Moving into an in vivo setting, the authors employed a mouse model in which prior intranasal administration of an adenovirus encoding human ACE2 (Ad5-hACE2) allows SARS-CoV-2 infection of mouse lung epithelial cells. In this model, SARS-CoV-2-infected Zbp1^−/− mice showed no major differences in lung viral load, but manifested lower levels of inflammatory cytokines and chemokines, compared to controls. Zbp1^−/− mice also displayed a lower extent of immune cell infiltration and less alveolar damage than wild-type mice. Consistent with these findings, Ripk3^−/− mice also showed reduced expression of pro-inflammatory cytokines and chemokines, but neither loss of MLKL nor pharmacological blockade of RIPK3 kinase activity, both of which selectively nullify necroptosis downstream of RIPK3, affected the induction of pro-inflammatory cytokines and chemokines by SARS-CoV-2 either in cellulo or in vivo. Further, whereas Ripk3^−/− mice displayed significantly reduced immune cell infiltration and histological signs of lung injury compared to wild-type mice, Mlkl^−/− mice did not. Thus, ZBP1/RIPK3-initiated MLKL activation mediates necroptosis signaling, but an MLKL-independent signaling appears responsible for ZBP1/RIPK3-mediated induction of most inflammatory cytokines and chemokines in SARS-CoV-2-infected cells. How this signal is propagated is currently mysterious.

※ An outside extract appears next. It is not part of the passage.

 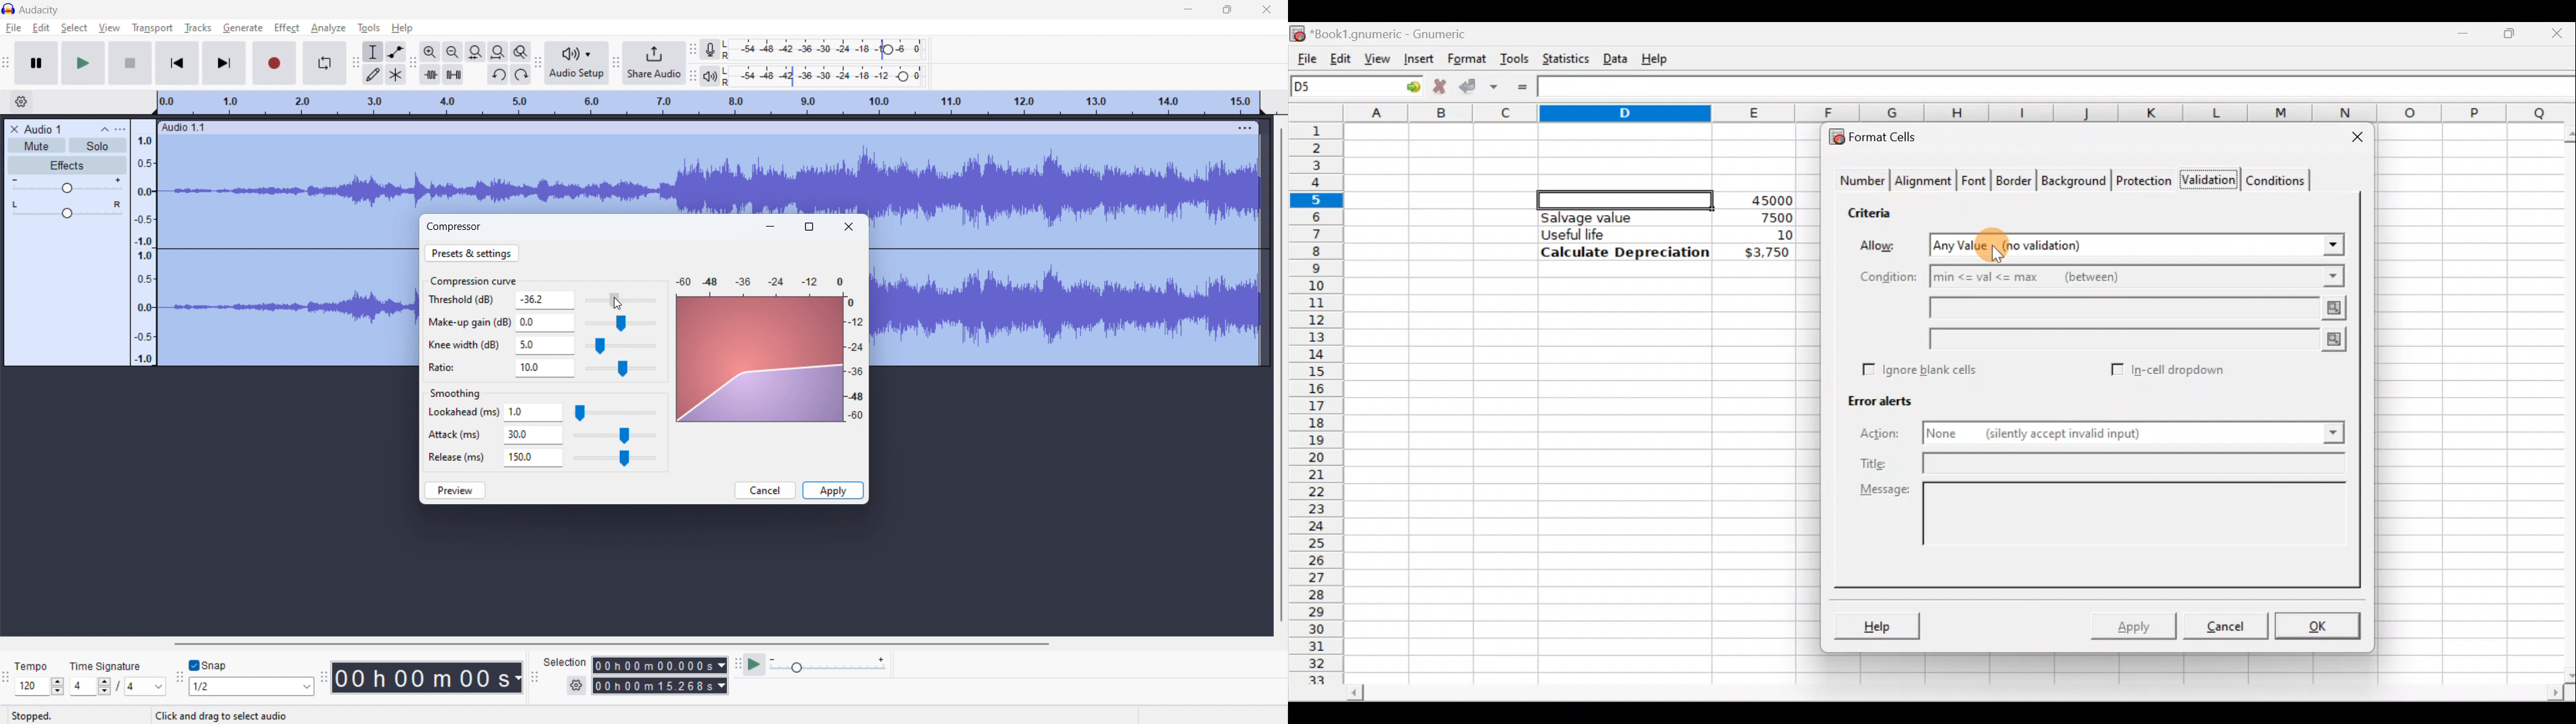 What do you see at coordinates (2014, 248) in the screenshot?
I see `Cursor on Allow` at bounding box center [2014, 248].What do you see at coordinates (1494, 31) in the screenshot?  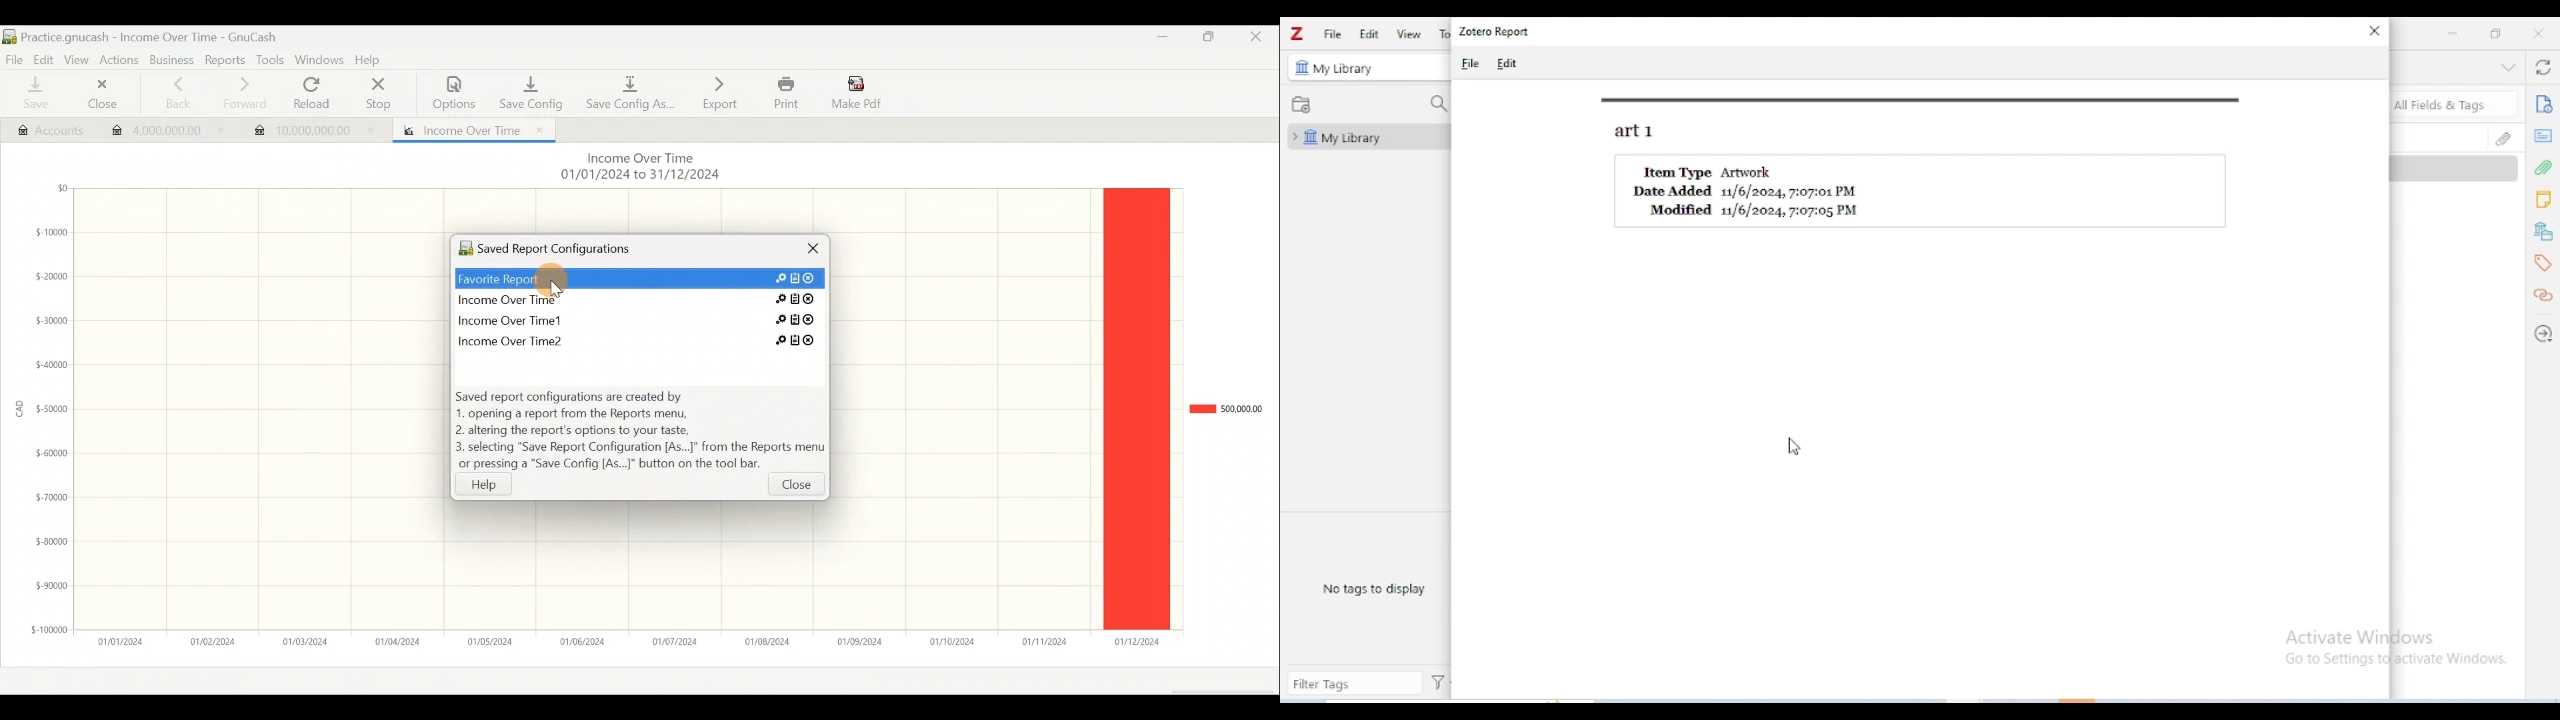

Overall, this paper sheds new light on the pathogenesis of COVID-19 by showing that (1) SARS-CoV-2 infection generates Z-RNAs, which may serve as ZBP1 ligands in infected cells; (2) ZBP1/RIPK3-initiated signaling is important for promoting SARS2-CoV-2 infection-mediated lung inflammation and injury in mice; and (3) most of these effects are driven by necroptosis-independent inflammatory signaling downstream of RIPK3. It will be very interesting to see how SARS-CoV-2 RNAs adopt the Z-conformation, and which of these are bona fide ZBP1 ligands. Also currently unclear is how RIPK3 induces MLKL-independent inflammatory gene expression. One attractive possibility here is that RIPK3 associates with RIPK1 and activates an NF-κB-mediated inflammatory gene expression program, as has been seen in other settings.⁷

These findings also raise the interesting question of how bats, which appear to encode ZBP1, RIPK3 and MLKL,⁹ can harbor SARS-family coronaviruses with few apparently ill effects. In this regard, it is noteworthy that the SARS-CoV-2 nonstructural protein Nsp13 may harbor a putative RHIM.¹⁰ Whether Nsp13 regulates ZBP1-initiated inflammation by interfering with RHIM-based interactions between ZBP1 and RIPK3 remains to be explored. Finally, it will be of great clinical interest to see whether any of the signaling nodes identified in this study are potentially druggable, positioning them as new therapeutic entry points for COVID-19.